Schweizer Gelassenheit: Corona-Zahlen explodieren, Unruhe herrscht keine – wieso?

Genf –

Man stelle sich vor, in Deutschland würden täglich doppelt so viele Corona-Infektionen gezählt und es wären mehr als doppelt so viele Menschen gestorben. Noch drastischere Maßnahmen wären wohl die Folge. Nicht so in der Schweiz – dort ist Gelassenheit angesagt. Verkennt man die Dramatik? Oder ignoriert man sie bewusst?

351 Neuinfektionen auf 100.000 Einwohner innerhalb einer Woche: Die Corona-Lage in der Schweiz ist dramatisch. Allein gestern meldete das Bundesamt für Gesundheit 4241 Neuansteckungen – bei gut 8,5 Millionen Einwohnern. Gemessen an der Bevölkerungsgröße starben zuletzt viermal so viele Menschen im Zusammenhang mit Corona wie in Deutschland.
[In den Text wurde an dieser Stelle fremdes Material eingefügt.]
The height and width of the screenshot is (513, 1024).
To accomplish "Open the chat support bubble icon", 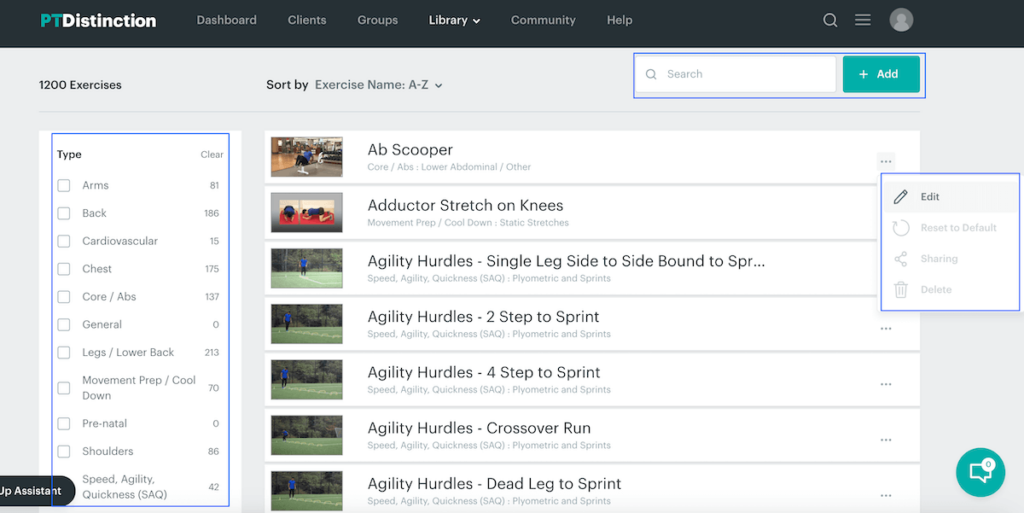I will point(980,472).
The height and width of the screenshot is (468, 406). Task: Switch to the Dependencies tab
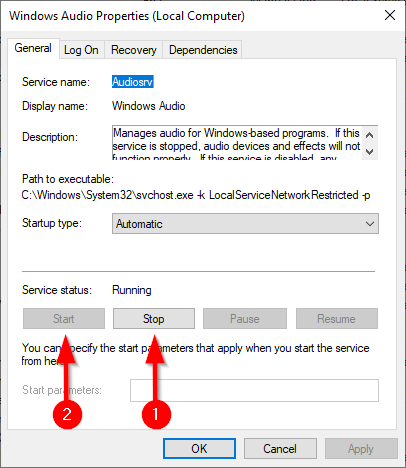tap(203, 50)
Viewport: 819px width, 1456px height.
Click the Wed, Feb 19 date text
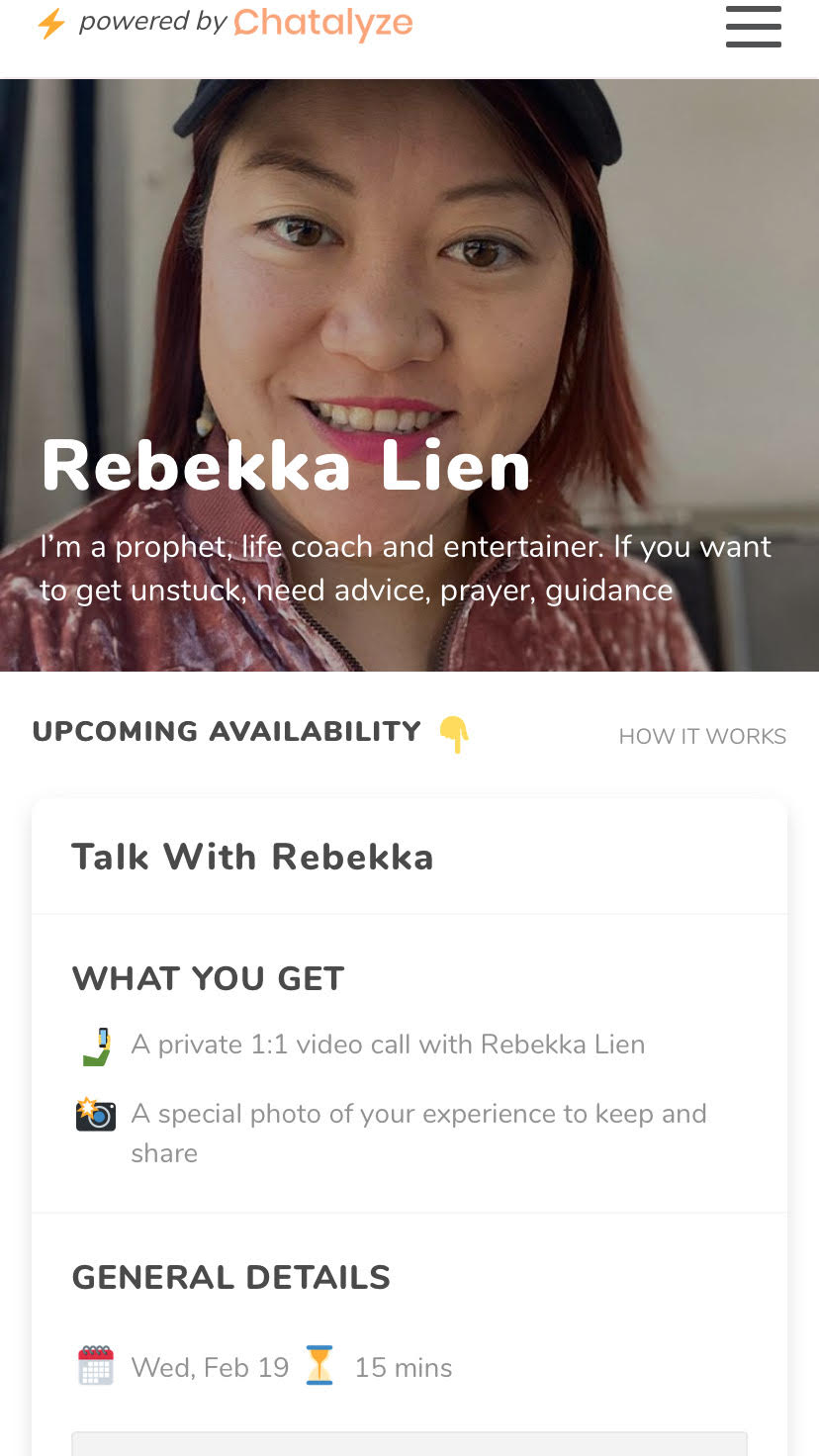pyautogui.click(x=210, y=1367)
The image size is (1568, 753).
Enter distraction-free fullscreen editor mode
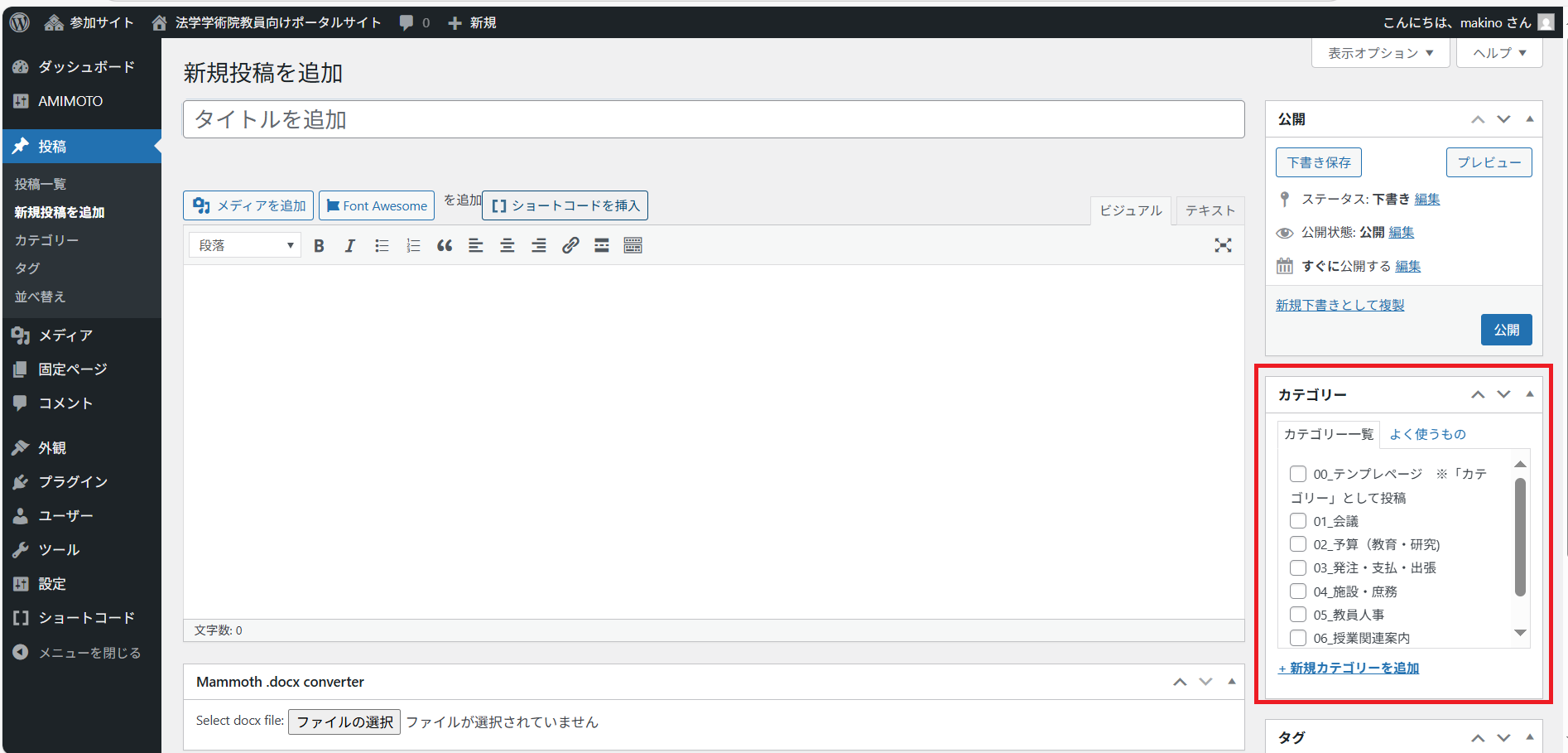click(x=1223, y=246)
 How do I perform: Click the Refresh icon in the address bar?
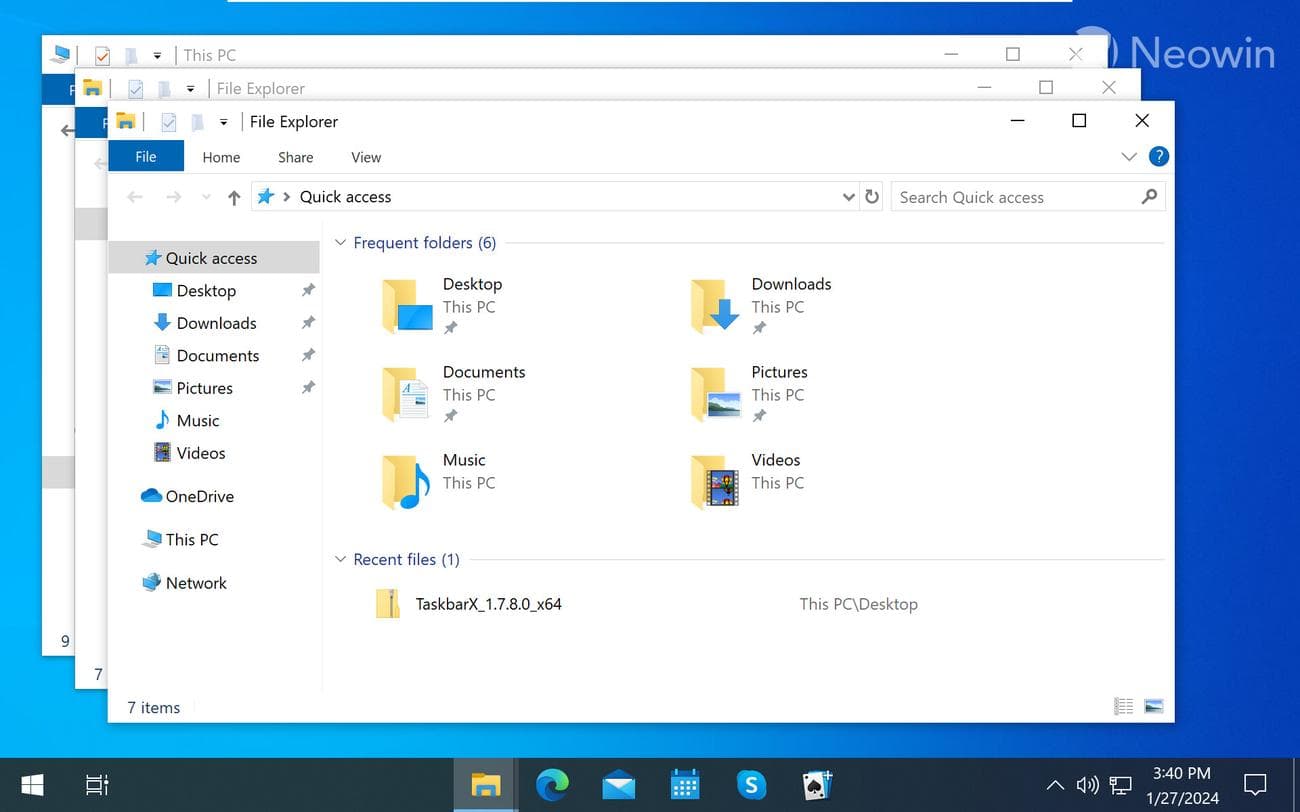click(871, 196)
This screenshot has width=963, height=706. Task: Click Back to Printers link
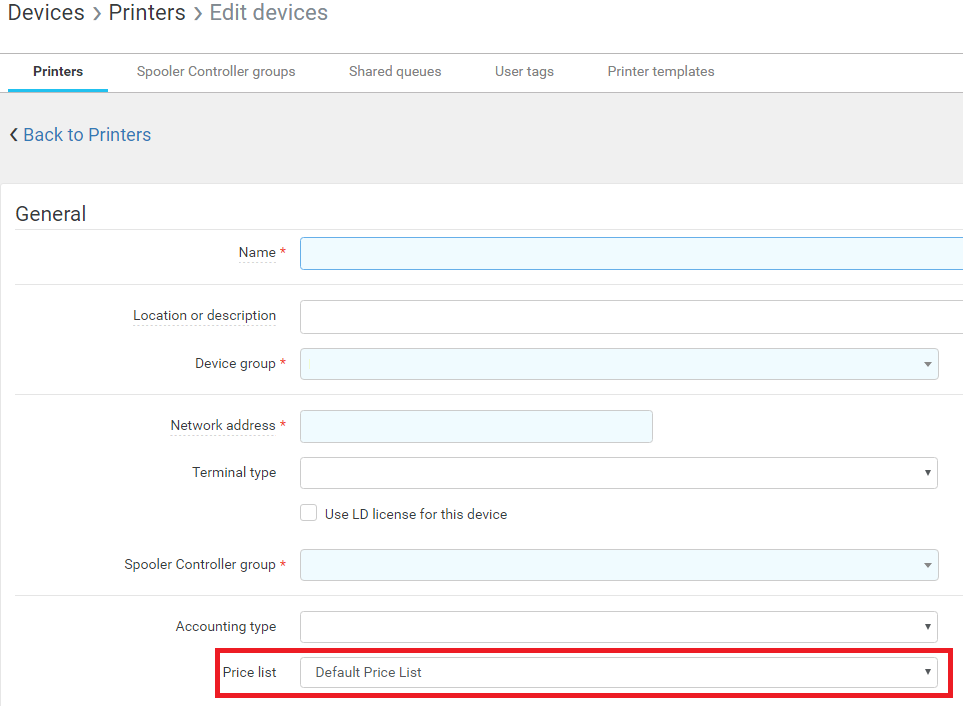87,135
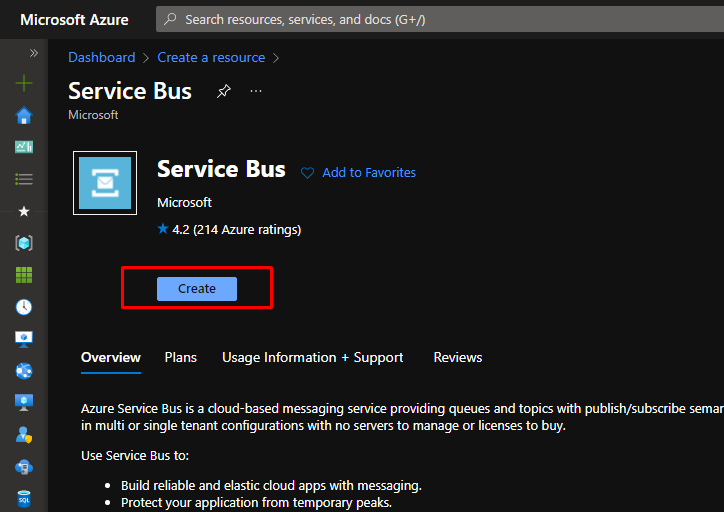Open Dashboard icon in the sidebar

point(24,147)
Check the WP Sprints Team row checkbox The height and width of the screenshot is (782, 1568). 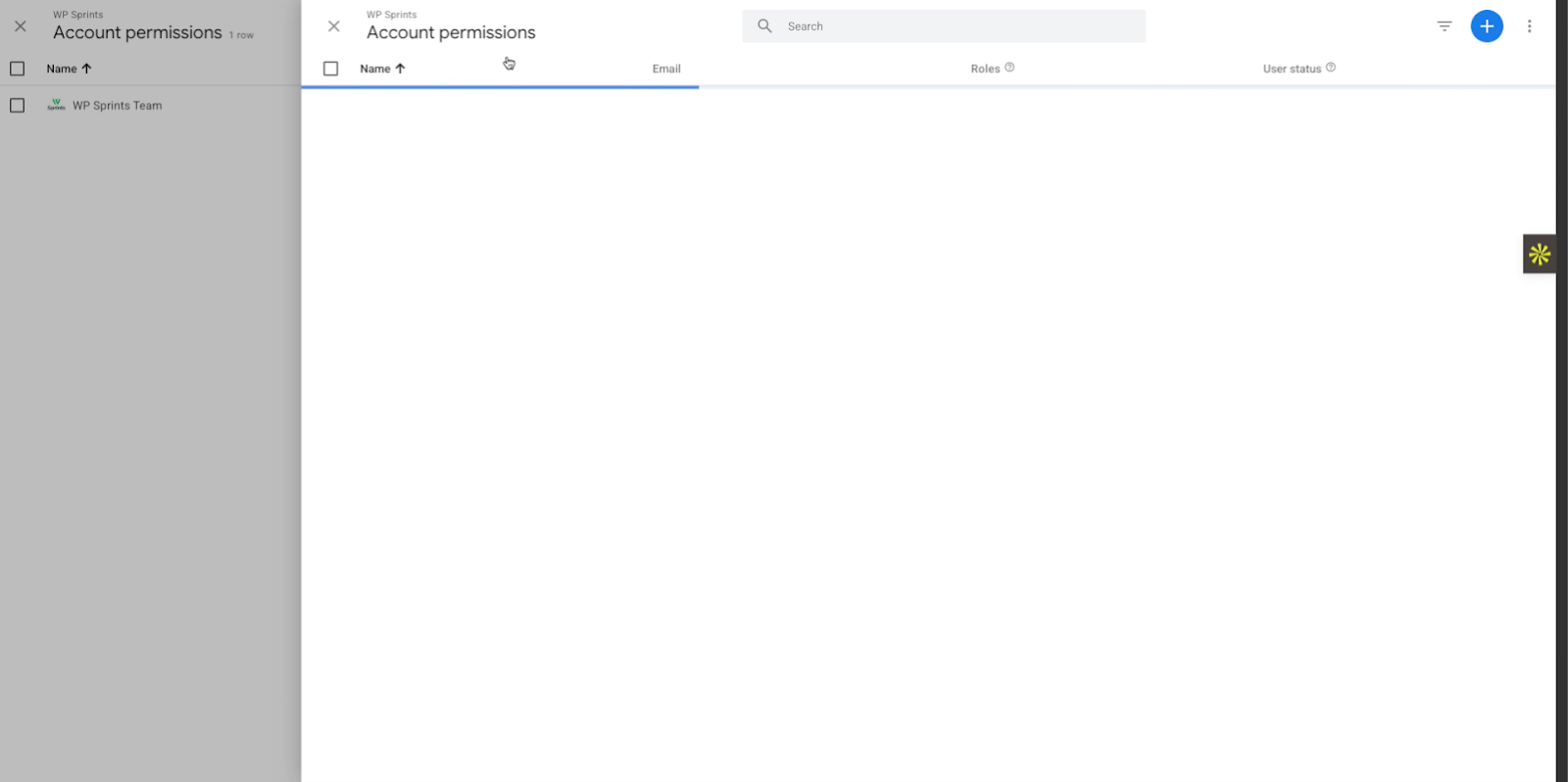pyautogui.click(x=17, y=105)
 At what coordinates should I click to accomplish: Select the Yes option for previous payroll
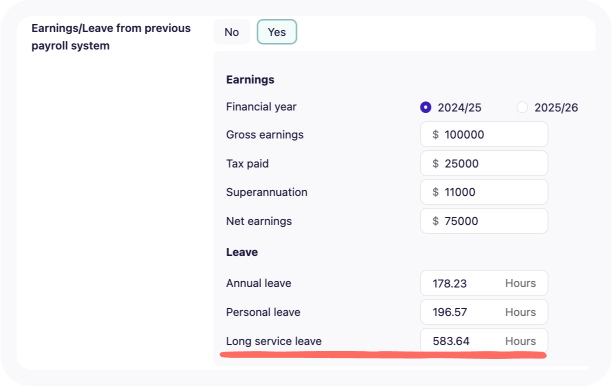pos(277,32)
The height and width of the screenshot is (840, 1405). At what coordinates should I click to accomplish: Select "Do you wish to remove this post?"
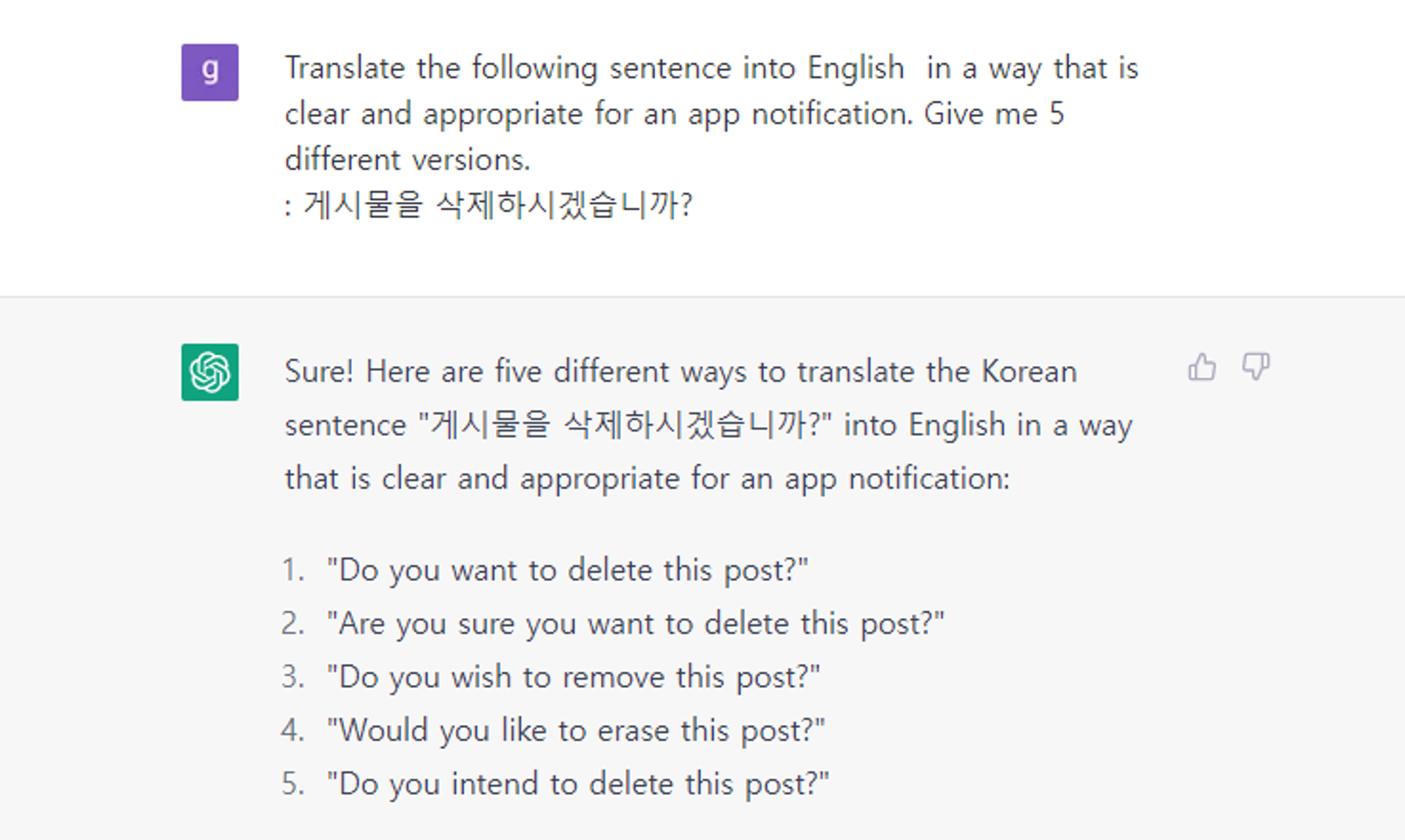[x=573, y=678]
Kantone übernahmen Corona-Management – mit fatalen Folgen

Dennoch: Vielerorts sind Bars, Restaurants und Kinos geöffnet, in Casinos wird gezockt, in Fitnessstudios geschwitzt, auch Bordelle sind geöffnet. Eine Höchstzahl von 1000 Zuschauern bei Veranstaltungen wurde im Oktober aufgehoben, Einkaufszentren haben mit dem Weihnachtsgeschäft begonnen – in einem Fall mit einem Gewinnspiel, bei dem sich Hunderte dicht gedrängt auf ein paar Lose stürzten.

Ganz anders im Frühjahr: Damals schloss die Regierung für vier Wochen alle Geschäfte, Clubs und Restaurants. Doch nach der ersten Entspannung löste der Krisenstab sich im Juni auf und überließ die Verantwortung den traditionell sehr selbstbewussten Kantonen – mit fatalen Folgen: Im Oktober sind die Corona-Zahlen explodiert.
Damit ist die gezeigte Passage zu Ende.